▶ _Stated task_: In the data below, arrange the lines as a Markdown table with the columns Row and Entry, starting at the line containing "This screenshot has width=1160, height=858." and ending at the line containing "(x=571, y=14)", both included. Number each row in Row, put the line in Entry, and leave out any blank lines.

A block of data
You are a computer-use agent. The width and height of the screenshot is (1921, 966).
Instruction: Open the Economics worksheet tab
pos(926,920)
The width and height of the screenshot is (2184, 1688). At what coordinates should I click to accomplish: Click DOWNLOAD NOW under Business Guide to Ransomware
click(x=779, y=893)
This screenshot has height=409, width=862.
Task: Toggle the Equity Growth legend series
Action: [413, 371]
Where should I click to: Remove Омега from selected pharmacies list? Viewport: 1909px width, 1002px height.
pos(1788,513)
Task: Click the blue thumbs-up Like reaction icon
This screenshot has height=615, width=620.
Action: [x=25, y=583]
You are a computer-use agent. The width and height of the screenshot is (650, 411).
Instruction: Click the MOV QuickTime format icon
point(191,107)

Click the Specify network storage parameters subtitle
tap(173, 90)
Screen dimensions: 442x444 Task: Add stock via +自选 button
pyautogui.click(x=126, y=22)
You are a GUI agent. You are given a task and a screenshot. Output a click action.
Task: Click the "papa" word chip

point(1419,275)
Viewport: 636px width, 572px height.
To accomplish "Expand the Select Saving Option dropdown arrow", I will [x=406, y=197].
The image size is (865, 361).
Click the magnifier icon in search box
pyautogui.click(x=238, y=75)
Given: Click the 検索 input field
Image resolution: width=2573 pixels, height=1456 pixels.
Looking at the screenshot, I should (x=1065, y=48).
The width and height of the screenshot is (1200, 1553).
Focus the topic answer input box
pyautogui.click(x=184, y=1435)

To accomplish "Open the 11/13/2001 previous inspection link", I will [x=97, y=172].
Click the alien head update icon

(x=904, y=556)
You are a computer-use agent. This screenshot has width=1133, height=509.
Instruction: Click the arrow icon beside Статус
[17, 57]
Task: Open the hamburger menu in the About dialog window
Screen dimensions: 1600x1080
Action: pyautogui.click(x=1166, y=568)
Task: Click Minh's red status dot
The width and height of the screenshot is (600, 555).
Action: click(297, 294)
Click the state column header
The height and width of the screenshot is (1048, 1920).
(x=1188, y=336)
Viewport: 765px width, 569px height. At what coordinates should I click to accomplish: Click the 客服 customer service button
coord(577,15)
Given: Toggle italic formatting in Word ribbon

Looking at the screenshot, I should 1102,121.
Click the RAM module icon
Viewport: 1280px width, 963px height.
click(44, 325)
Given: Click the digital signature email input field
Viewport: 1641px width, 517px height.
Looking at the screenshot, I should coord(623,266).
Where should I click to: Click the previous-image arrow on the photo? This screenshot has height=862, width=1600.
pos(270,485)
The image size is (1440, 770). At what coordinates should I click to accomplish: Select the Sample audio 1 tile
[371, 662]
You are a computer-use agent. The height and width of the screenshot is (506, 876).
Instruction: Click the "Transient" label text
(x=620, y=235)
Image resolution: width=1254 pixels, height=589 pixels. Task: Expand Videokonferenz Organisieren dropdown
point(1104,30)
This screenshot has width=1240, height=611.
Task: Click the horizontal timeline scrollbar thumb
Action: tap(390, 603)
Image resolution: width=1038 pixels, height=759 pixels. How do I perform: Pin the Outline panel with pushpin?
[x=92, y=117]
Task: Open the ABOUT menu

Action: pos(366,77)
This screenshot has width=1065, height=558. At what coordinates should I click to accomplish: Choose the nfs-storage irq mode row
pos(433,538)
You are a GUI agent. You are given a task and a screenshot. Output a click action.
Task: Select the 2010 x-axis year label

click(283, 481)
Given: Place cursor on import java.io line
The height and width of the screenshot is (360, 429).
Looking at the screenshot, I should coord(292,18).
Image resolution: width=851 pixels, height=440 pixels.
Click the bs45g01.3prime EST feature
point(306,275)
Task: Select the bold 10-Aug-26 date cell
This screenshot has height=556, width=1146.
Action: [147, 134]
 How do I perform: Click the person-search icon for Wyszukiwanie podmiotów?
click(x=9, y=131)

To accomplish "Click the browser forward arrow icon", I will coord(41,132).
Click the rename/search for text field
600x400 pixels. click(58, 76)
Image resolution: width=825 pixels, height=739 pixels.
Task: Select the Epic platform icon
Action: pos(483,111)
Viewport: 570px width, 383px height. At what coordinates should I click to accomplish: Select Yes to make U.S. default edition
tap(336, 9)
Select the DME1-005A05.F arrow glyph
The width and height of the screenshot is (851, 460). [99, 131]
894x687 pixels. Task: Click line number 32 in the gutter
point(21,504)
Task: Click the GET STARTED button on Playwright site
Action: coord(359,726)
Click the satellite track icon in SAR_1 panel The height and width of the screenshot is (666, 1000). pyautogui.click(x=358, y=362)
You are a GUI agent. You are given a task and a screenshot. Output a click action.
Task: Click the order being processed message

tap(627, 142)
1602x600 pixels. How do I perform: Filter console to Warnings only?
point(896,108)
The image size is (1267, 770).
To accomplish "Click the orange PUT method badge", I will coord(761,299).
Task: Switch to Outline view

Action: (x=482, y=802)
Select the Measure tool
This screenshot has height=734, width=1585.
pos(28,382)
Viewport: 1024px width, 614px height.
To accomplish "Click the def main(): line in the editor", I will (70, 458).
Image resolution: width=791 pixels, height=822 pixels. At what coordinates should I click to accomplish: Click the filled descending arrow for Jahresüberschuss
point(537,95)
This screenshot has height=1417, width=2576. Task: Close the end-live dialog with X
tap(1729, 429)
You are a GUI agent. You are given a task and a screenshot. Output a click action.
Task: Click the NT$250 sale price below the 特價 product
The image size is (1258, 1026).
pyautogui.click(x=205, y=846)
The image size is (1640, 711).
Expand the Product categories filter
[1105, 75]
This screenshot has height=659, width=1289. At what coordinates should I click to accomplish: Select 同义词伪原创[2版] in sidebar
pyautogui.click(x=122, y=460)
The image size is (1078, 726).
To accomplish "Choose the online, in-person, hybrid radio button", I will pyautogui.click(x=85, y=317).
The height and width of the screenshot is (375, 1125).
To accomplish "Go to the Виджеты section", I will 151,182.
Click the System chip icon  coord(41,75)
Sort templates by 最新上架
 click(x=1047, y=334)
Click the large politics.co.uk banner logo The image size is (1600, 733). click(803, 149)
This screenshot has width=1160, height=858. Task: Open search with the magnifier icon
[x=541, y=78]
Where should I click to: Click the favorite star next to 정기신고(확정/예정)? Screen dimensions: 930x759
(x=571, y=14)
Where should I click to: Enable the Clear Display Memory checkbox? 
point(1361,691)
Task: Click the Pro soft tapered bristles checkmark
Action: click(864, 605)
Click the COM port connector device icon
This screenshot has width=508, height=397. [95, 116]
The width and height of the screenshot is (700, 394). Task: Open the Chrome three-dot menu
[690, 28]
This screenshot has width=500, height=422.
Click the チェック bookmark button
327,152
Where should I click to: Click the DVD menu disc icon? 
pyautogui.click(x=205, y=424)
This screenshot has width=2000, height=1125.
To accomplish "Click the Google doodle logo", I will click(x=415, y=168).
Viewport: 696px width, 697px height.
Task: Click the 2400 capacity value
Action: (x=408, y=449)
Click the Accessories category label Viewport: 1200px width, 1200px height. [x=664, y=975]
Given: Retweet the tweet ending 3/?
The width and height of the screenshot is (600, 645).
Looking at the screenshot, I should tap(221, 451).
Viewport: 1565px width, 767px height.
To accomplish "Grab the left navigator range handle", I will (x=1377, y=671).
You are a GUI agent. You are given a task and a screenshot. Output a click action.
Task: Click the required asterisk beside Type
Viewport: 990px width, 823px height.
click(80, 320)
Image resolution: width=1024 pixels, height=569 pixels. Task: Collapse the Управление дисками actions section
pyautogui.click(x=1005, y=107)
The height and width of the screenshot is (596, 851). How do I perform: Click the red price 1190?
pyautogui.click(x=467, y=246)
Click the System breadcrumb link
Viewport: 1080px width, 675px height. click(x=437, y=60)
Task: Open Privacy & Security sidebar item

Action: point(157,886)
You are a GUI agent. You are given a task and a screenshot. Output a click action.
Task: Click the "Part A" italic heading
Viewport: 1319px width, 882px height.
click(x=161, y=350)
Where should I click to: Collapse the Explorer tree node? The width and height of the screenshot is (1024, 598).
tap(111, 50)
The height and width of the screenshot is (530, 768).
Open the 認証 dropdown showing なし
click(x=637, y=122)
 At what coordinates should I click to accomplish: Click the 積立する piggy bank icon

▶ _Output for this exercise_:
| Row | Entry |
|---|---|
| 1 | This screenshot has width=1160, height=858. Task: Open search with the magnifier icon |
| 2 | [x=541, y=78] |
| 3 | Where should I click to: Click the favorite star next to 정기신고(확정/예정)? Screen dimensions: 930x759 |
| 4 | (x=571, y=14) |